Domenica, 29 Novembre 2020

Laura Pausini riprende il tour dopo la morte del tecnico. Il ricordo: "Il silenzio parla per noi"

Una voce fuori campo ha chiesto un minuto di silenzio senza nominare il giovane morto il 4 marzo per rispettare la volontà della famiglia

Un minuto di silenzio ha aperto ieri il concerto di Laura Pausini al PalaMandela di Firenze.

A chiederlo al pubblico una voce fuori campo, per ricordare Matteo Armellini, il tecnico di 32 anni morto la notte del 4 marzo a Reggio Calabria nel cedimento della struttura del palco che avrebbe ospitato il concerto della cantante.
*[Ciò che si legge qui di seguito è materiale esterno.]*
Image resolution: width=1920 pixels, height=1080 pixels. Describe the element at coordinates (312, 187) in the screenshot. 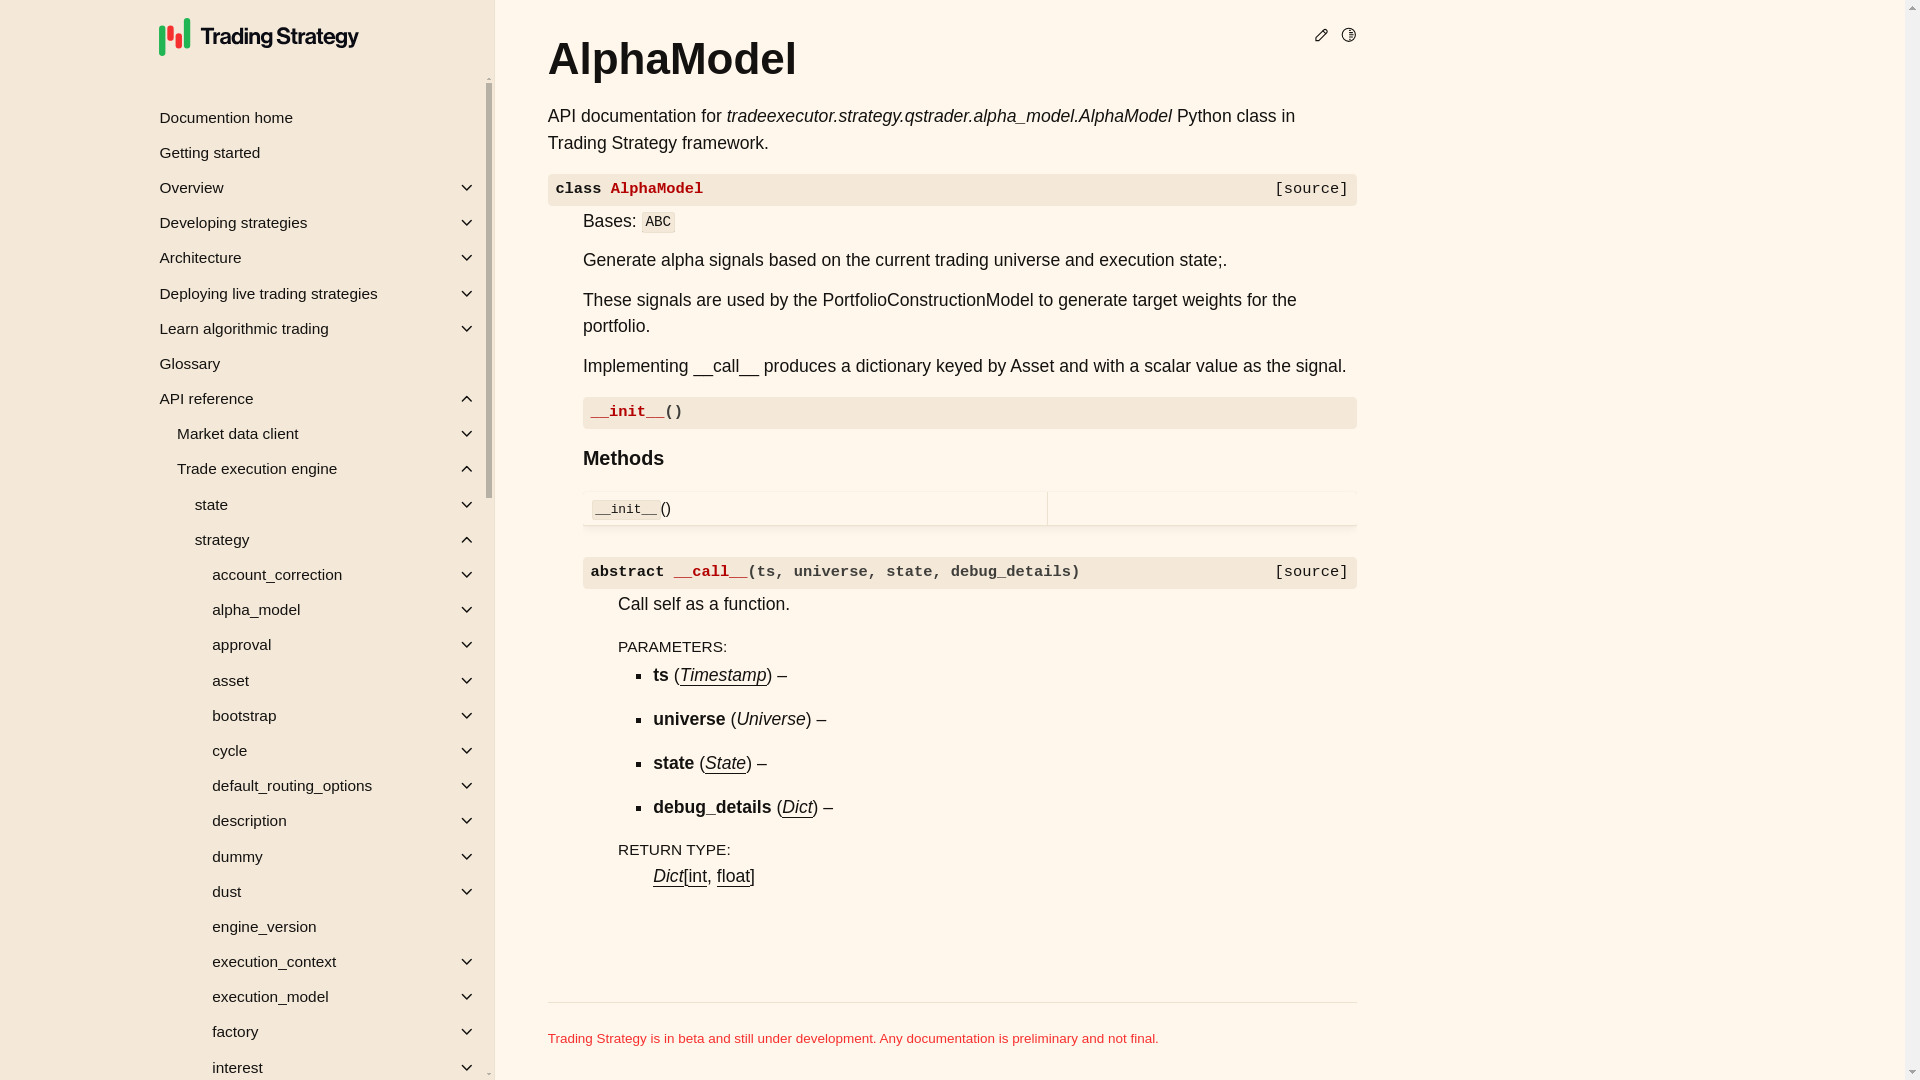

I see `Overview` at that location.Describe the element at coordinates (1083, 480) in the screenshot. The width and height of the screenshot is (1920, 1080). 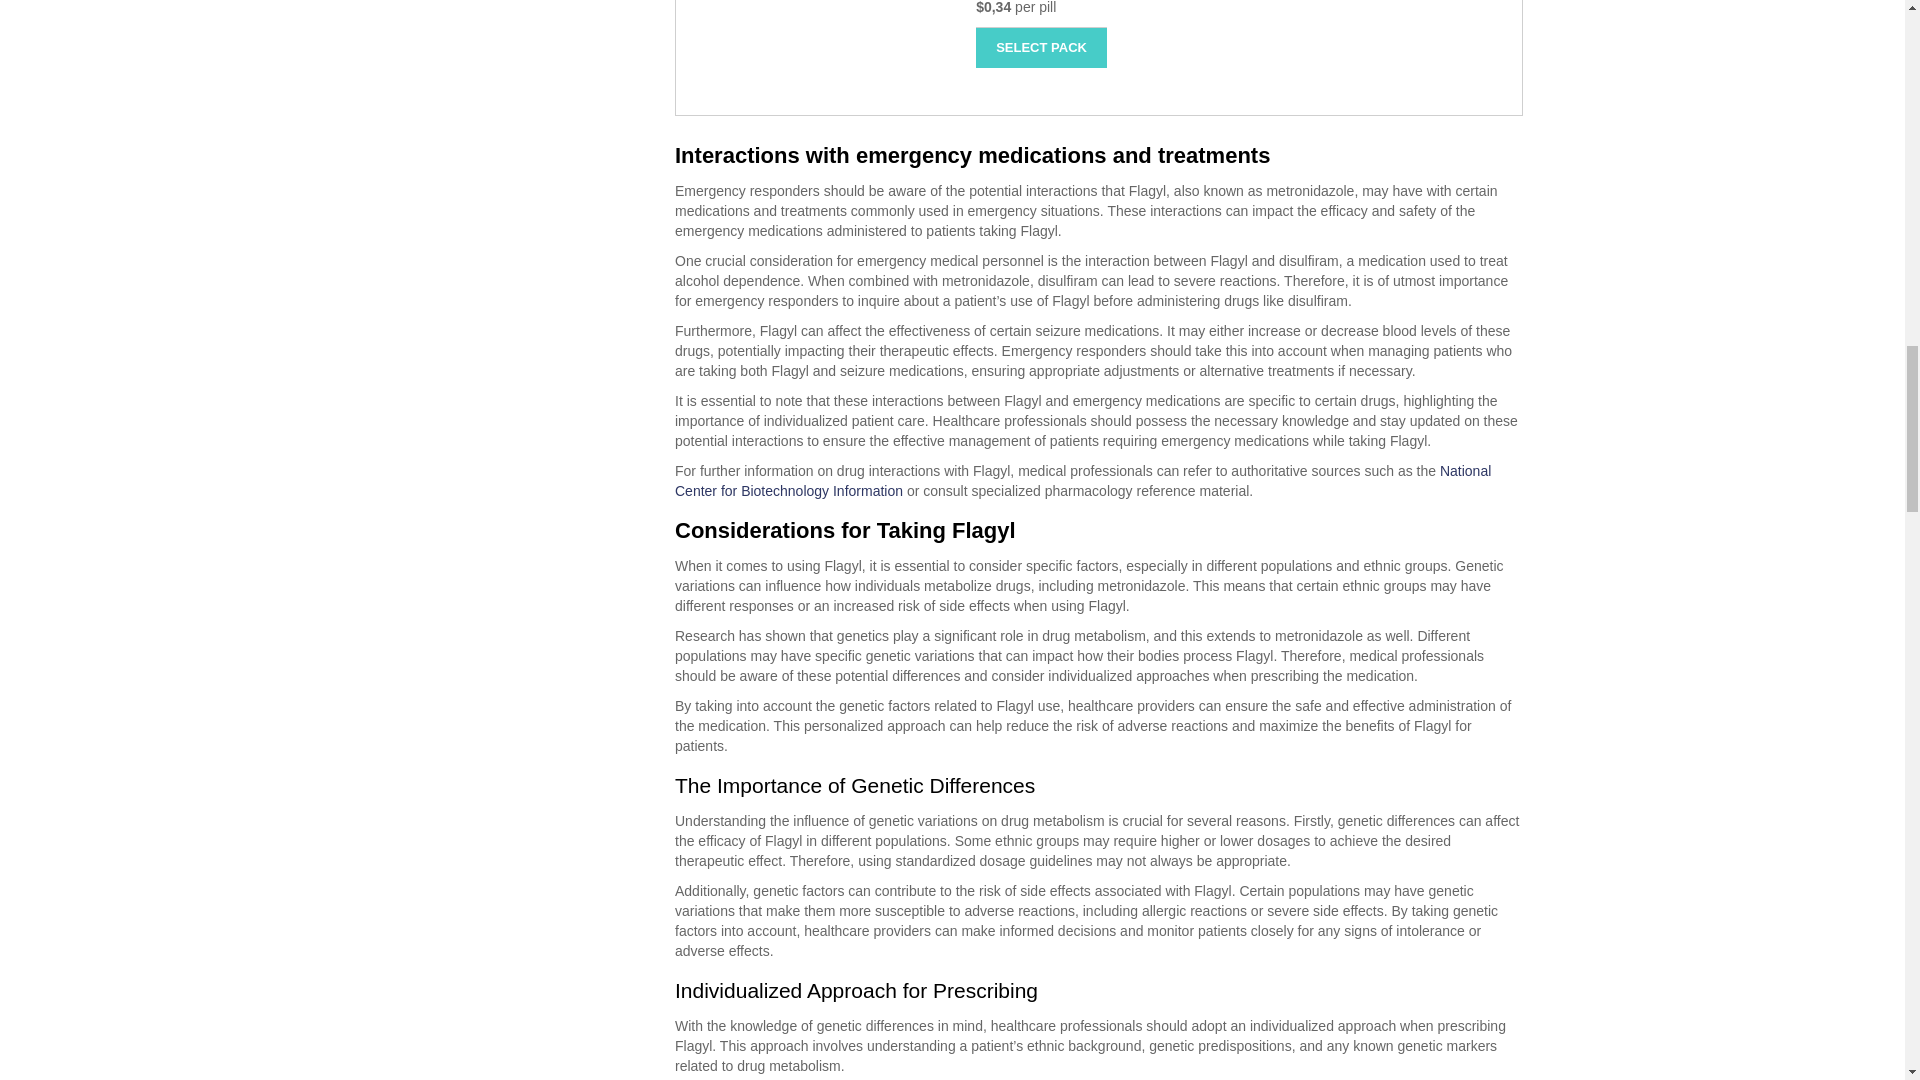
I see `National Center for Biotechnology Information` at that location.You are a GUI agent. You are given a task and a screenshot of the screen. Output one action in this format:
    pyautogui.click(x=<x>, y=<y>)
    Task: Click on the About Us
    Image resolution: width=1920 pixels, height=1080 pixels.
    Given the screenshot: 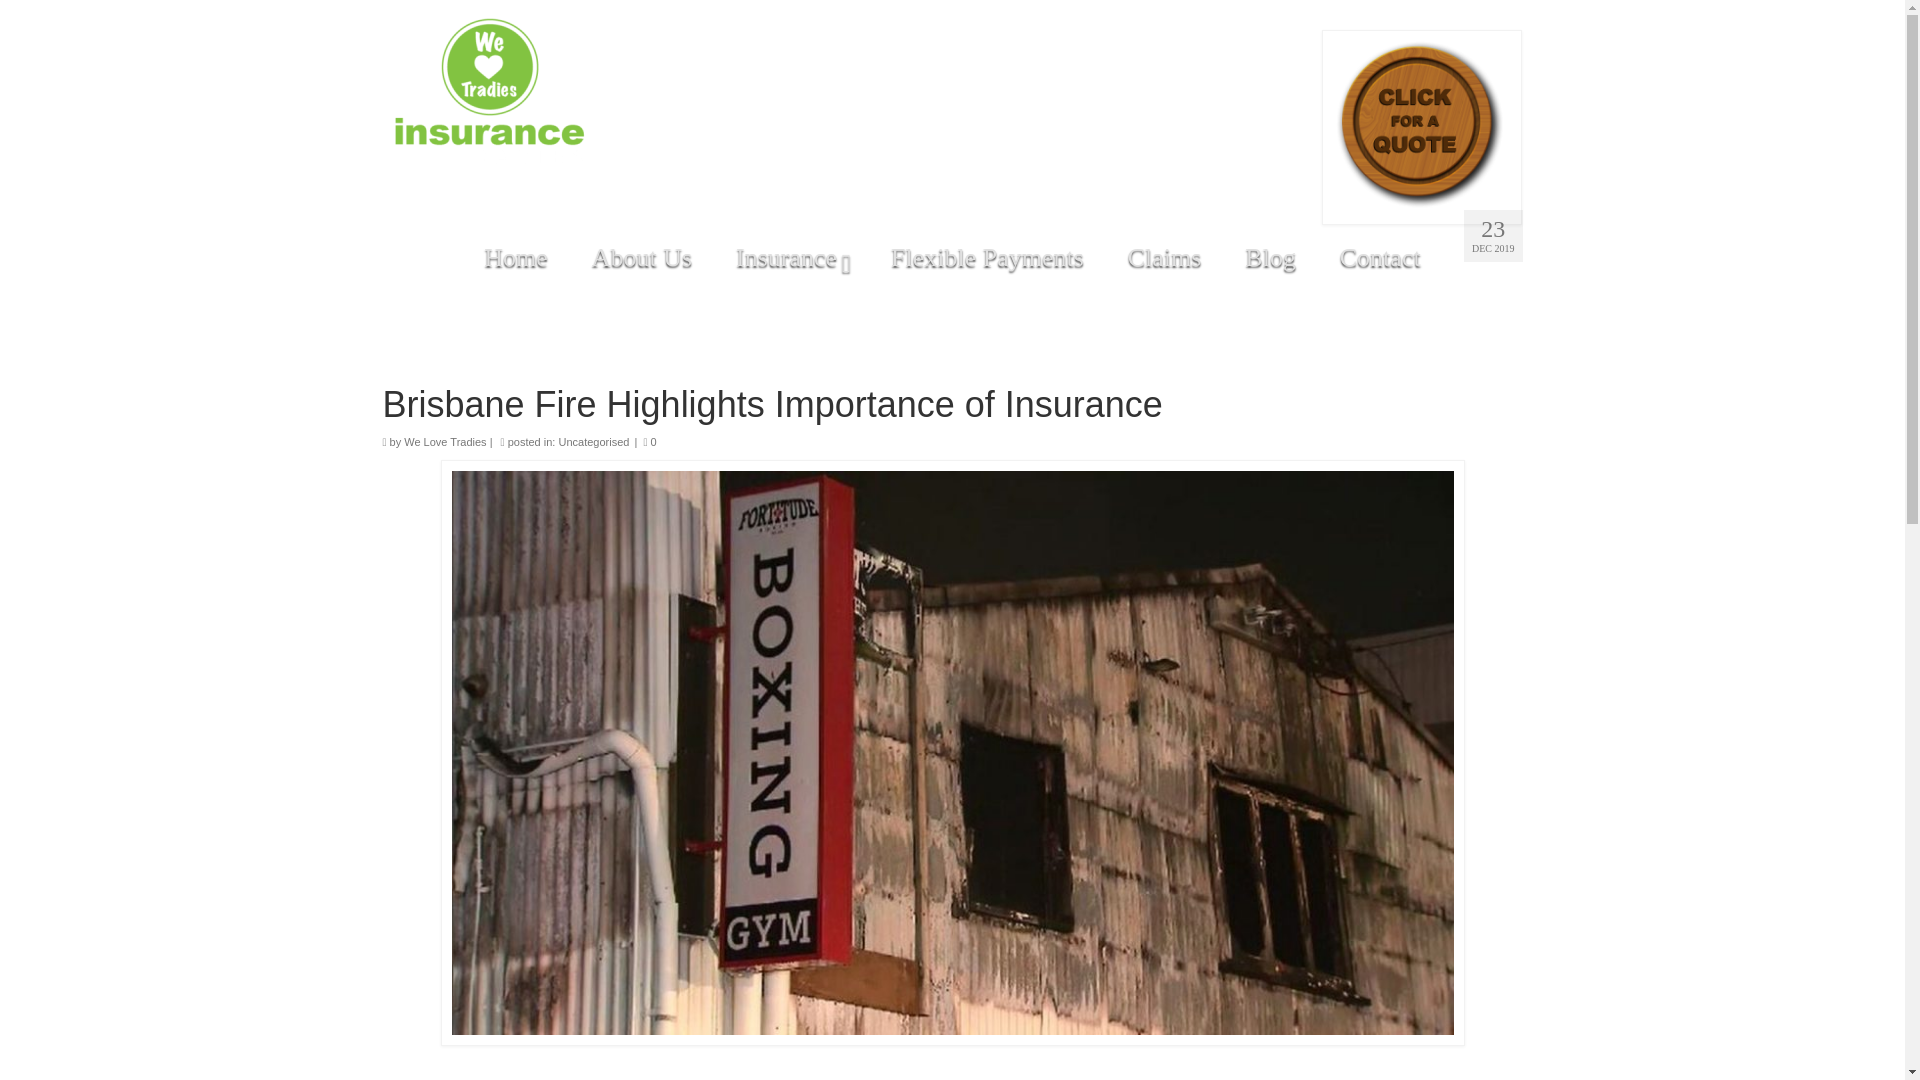 What is the action you would take?
    pyautogui.click(x=642, y=257)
Si è trattato di un ricordo composto nel quale non è stata fatta una menzione esplicita del nome del giovane tecnico: un segno di rispetto espressamente richiesto dalla famiglia.

Al termine della commemorazione, Laura Pausini, con un abito nero molto semplice, ha detto: "Il silenzio parla per noi".

La drammatica vicenda aveva portato Laura Pausini  - che ha dedicato ad Armellini il suo sito - a sospendere per due settimane l'Inedito World Tour.

Sul palco con lei la band composta da Paolo Carta (chitarre), Emiliano e Matteo Bassi (batteria e basso), Bruno Zacchetti (piano), Roberta Grana e Gianluigi Fazio (cori), insieme a  due nuovi musicisti, Monica Hill (cori) e Nicola Oliva (chitarre).